A total of 16 people per 100,000 in the county were duped into transferring money to scammers using fake profiles on dating sites after building their trust.
This compares to a national average of 11 per 100,000, according to figures from anti-cyber crime centre Action Fraud over the past three years.
The data was collected by consumer watchdog Which? after a Freedom of Information Request.
It showed Norfolk was also a hotspot for lottery scams with 22 in 100,000 paying to enter a non-existent prize draw, compared with 10 per 100,000 nationally.
Meanwhile, Surrey saw the most incidents of investment fraud, with 21 reports per 100,000 people, compared with an average of 13.

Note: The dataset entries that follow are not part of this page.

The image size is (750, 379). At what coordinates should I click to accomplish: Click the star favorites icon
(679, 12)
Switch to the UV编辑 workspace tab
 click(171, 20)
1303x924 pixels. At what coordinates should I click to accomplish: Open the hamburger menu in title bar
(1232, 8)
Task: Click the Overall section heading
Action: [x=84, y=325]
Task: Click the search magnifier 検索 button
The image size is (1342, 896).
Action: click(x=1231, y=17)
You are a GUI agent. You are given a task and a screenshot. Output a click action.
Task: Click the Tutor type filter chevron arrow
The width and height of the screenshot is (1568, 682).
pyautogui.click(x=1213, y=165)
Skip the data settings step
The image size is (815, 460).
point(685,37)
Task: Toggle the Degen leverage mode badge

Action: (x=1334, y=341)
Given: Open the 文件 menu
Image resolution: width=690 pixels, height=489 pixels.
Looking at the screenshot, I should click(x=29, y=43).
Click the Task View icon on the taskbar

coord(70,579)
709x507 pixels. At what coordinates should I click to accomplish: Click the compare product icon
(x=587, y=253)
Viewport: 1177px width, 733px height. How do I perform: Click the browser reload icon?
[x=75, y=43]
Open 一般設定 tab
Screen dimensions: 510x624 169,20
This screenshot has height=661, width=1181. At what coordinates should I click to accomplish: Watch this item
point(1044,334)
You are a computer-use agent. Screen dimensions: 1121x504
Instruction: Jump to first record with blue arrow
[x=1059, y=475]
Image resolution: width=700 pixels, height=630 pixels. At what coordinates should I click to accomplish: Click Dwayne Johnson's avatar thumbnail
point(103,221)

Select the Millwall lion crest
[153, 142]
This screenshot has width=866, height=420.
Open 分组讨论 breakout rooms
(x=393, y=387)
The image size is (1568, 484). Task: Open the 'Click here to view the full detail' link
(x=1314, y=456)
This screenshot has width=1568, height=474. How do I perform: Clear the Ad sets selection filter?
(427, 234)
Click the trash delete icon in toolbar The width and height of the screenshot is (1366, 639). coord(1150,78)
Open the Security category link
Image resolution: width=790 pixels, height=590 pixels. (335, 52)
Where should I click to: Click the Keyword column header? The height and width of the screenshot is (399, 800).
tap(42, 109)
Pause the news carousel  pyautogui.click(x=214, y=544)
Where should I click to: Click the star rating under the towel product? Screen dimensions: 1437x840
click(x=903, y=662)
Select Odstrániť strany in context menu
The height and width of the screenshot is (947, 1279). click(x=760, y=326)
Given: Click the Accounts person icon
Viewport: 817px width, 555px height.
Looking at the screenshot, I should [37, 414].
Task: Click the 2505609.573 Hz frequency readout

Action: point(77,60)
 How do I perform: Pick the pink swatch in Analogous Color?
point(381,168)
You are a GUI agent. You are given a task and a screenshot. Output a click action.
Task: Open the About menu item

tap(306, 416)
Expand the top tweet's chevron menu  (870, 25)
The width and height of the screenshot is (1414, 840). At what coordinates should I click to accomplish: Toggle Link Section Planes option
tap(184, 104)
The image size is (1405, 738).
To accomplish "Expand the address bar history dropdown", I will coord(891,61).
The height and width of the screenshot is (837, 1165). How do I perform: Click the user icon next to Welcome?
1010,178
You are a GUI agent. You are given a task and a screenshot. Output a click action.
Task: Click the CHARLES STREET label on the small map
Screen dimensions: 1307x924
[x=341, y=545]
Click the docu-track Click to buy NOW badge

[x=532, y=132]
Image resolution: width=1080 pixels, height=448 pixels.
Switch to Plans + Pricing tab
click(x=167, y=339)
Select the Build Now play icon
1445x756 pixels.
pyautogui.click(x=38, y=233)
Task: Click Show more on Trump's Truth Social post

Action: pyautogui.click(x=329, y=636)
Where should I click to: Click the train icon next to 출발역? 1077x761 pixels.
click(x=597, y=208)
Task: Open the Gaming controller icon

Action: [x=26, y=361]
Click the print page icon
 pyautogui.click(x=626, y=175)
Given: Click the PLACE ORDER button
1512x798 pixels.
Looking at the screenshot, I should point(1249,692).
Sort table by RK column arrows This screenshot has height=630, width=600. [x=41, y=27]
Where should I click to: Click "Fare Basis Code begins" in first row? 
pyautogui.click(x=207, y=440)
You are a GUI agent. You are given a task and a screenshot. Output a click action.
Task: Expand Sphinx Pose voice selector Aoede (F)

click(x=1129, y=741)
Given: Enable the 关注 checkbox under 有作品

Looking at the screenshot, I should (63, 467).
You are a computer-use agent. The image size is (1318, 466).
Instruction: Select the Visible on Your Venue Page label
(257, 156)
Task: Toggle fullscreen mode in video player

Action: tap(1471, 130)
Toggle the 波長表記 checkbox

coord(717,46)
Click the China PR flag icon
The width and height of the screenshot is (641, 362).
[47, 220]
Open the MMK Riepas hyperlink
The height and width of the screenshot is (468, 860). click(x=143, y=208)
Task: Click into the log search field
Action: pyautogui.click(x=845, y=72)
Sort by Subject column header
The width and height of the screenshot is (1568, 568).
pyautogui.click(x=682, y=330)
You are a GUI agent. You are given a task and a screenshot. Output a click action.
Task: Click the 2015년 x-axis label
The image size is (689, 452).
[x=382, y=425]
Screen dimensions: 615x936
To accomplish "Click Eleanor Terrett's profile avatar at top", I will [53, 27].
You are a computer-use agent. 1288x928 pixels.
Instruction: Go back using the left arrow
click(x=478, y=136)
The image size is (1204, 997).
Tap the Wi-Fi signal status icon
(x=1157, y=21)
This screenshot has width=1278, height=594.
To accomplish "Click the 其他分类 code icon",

The Dyfed-Powys area of Mid Wales had the most victims of computer repair fraud where cold callers offer to fix a non-existent glitch, with 193 reports per 100,000 people, compared with the general average of 140.
This type of fraud was more commonly reported in areas with an older population, Which? said.
Dyfed-Powys was also a hotspot for reported fake services fraud. This is where victims are conned into paying an upfront fee for services that did not exist, such as falsely offering to make a PPI claim.
There were 134 reports per 100,000 people, compared with the national average of 95.
Residents in Northamptonshire were most likely to report being hit by online shopping and auction scams, reporting that a product sold online did not exist, arrive or match its description.
There were 216 reported frauds per 100,000 people, compared with 169 nationally.
The rankings showed London is a hotspot for various reported scams, including being charged fees for fake loans, social media or email hacking, scam door-to-door sales, fraud involving false or stolen goods and ticket fraud.
The capital also saw frequent reports of regular payment fraud, which sees people duped into changing a direct debit, standing order or bank transfer, by pretending to be an organisation the victim regularly pays, such as an energy or phone company.
The analysis found Warwickshire experiences a lot of retail fraud, with 157 reports per 100,000 people, compared with an average of 34.
Retail fraud happens when goods are ordered with no intention of paying, or when a fraudster tries to get a refund from stolen goods.
Dorset was found to be another target for technology fraud, with 38 reports of computer virus, malware and spyware fraud per 100,000 people compared with the general average of 23.
Gareth Shaw, a money expert at Which?, said: 'As more information is available about us online than ever before, fraudsters are finding it much easier to know who to target and how.
'These criminals are constantly finding new ways to rip us off and those tackling fraud should be upping their game.